# Can carnivores live on NO meat?



## rawfeederr (Sep 9, 2009)

Okay, so, everyone has heard about the dog that lived 27 years eating a vegetarian diet. 

But if dogs truly are carnivores, wouldn't this be impossible? 

Is it possible for carnivores to live on a diet with NO meat?


I have always thought dogs were carnivores... until I actually thought about this. I still consider them carnivores but I am confused... 

BTW - I wasn't sure where to post this so I just posted it here.


----------



## RawFedDogs (Jun 16, 2008)

rawfeederr said:


> But if dogs truly are carnivores, wouldn't this be impossible?


Pretty much so, yes.



> Is it possible for carnivores to live on a diet with NO meat?


I guess its POSSIBLE they could SURVIVE if they receive a correct mixture of fruits and veggies AND those foods are highly processed. A dog cannot under any circumstances survive on a diet of fresh whole fruits and veggies.



> I have always thought dogs were carnivores... until I actually thought about this. I still consider them carnivores but I am confused...


They are carnivores. Eventhough the dog food companies would like you to think different, there is no scientific evidence that they are anything but carnivores. You can't force a carnivore to eat omnivore food and turn him into an omnivore.



> BTW - I wasn't sure where to post this so I just posted it here


You done good. :smile:


----------



## rannmiller (Jun 27, 2008)

Yeah they can survive off of a vegetarian diet because their bodies produce enough taurine that they don't actually require meat to do supply it for them. However, nothing else about their physical make-up suggests that they should be vegetarians.


----------



## spookychick13 (Jan 26, 2010)

Honestly I think that was a fluke.

It's like the old marine who lives to be over 90, eats nothing but red meat and lard, smokes 2 packs of cigs a day, etc.

Know what I mean?


----------



## DaneMama (Jun 27, 2008)

There is no doubt that dogs are carnivores. BUT they are not obligate carnivores, like cats. Cats would die within 2-3 weeks of eating a vegetarian diet because they cannot produce tauring (amino acid) on their own, and it is an essential nutrient for survival. Taurine is found in animal tissue only. Thus their need to eat at least a little bit of meat to survive. So cat food has to have meat in it.

Dogs are opportunistic carnivores and scavengers. They can produce taurine themselves. They will eat whatever they can to survive in a famine situation. Granted they will eat meat, bones and organs first if they are available, but will eat what is necessary to survive.
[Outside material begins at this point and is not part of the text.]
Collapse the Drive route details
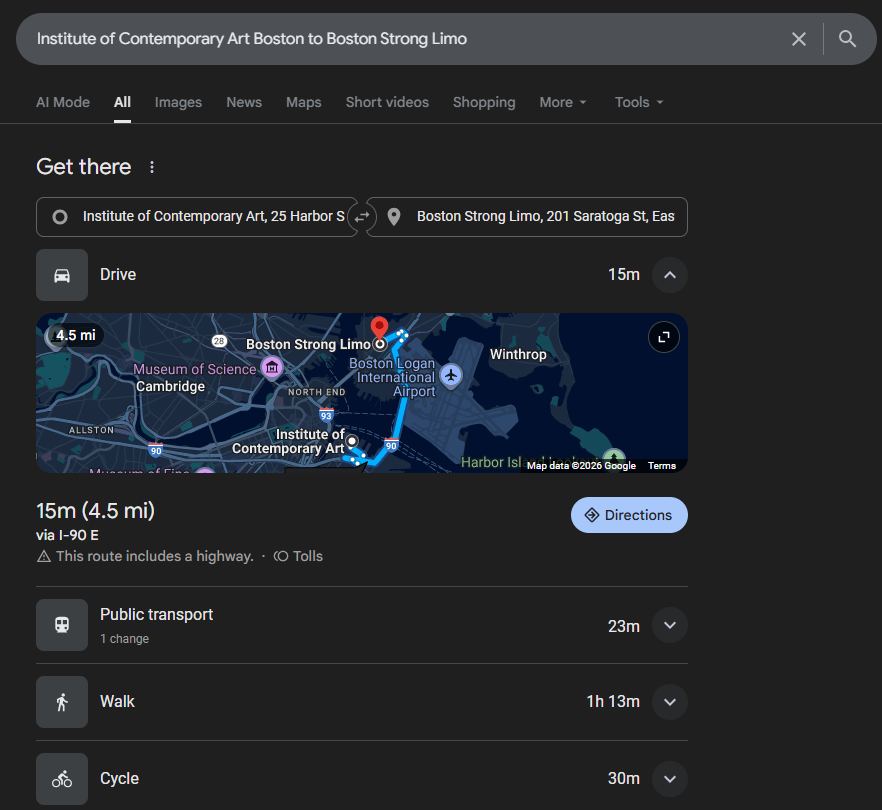Viewport: 882px width, 810px height. [x=670, y=275]
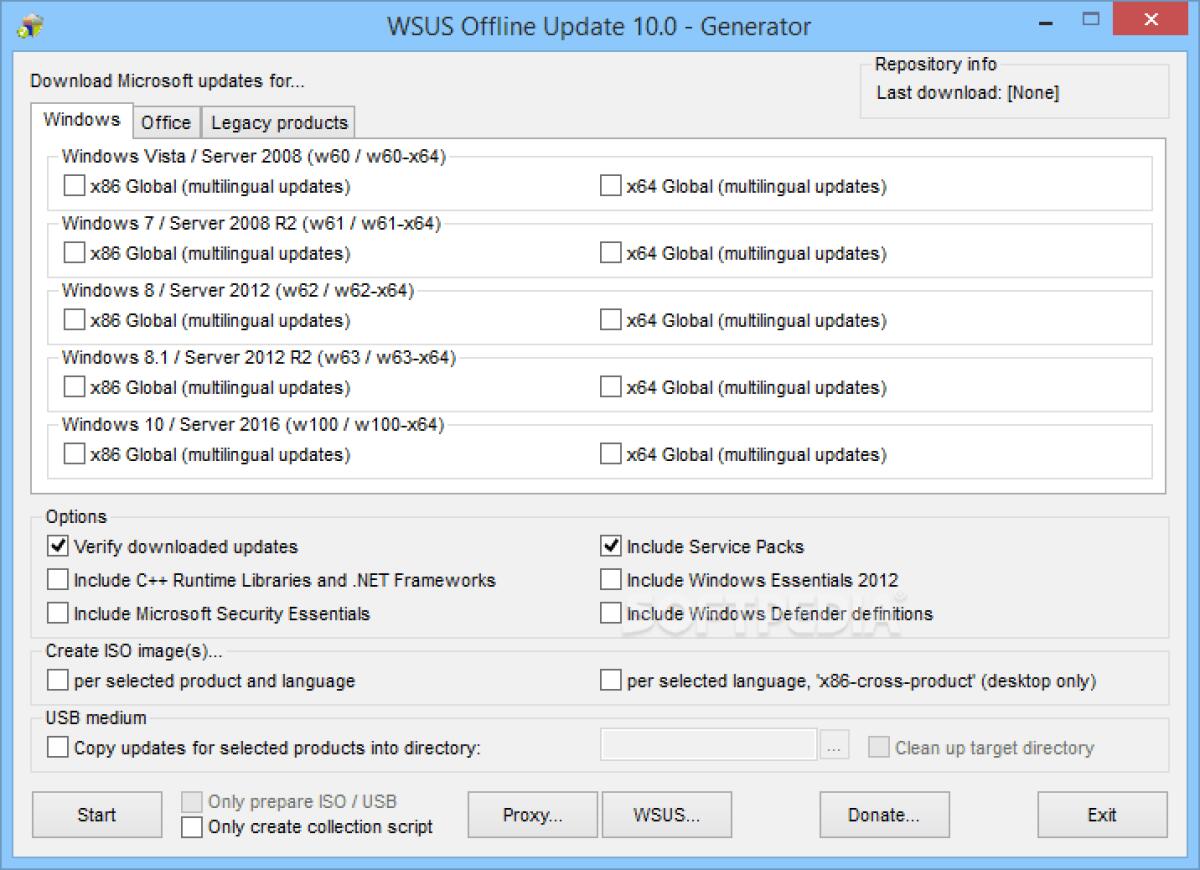This screenshot has width=1200, height=870.
Task: Check Include Windows Defender definitions
Action: [610, 613]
Contrary to popular belief, dogs are "smarter" or more adapted to their environments than cats, because they are opportunistic carnivores. This gives them a higher survivability rate and is a better lifestyle evolutionarily. This is one of the reasons why the big cats are mostly endangered or very scarce.


----------



## RawFedDogs (Jun 16, 2008)

I still maintain that dogs cannot survive on a diet of nothing but whole fruits and veggies. They must have processed fruits and veggies to extract enough nutrients to survive. Of course they can THRIVE on meat bones and organs with NO fruits and veggies. :smile:


----------



## rawfeederr (Sep 9, 2009)

spookychick13 said:


> Honestly I think that was a fluke.
> 
> It's like the old marine who lives to be over 90, eats nothing but red meat and lard, smokes 2 packs of cigs a day, etc.
> 
> Know what I mean?


Yeah, definitely could be!


----------



## chrisinaustin (Dec 6, 2009)

Just when I thought my weekend was winding down with some simple, actionable decisions... 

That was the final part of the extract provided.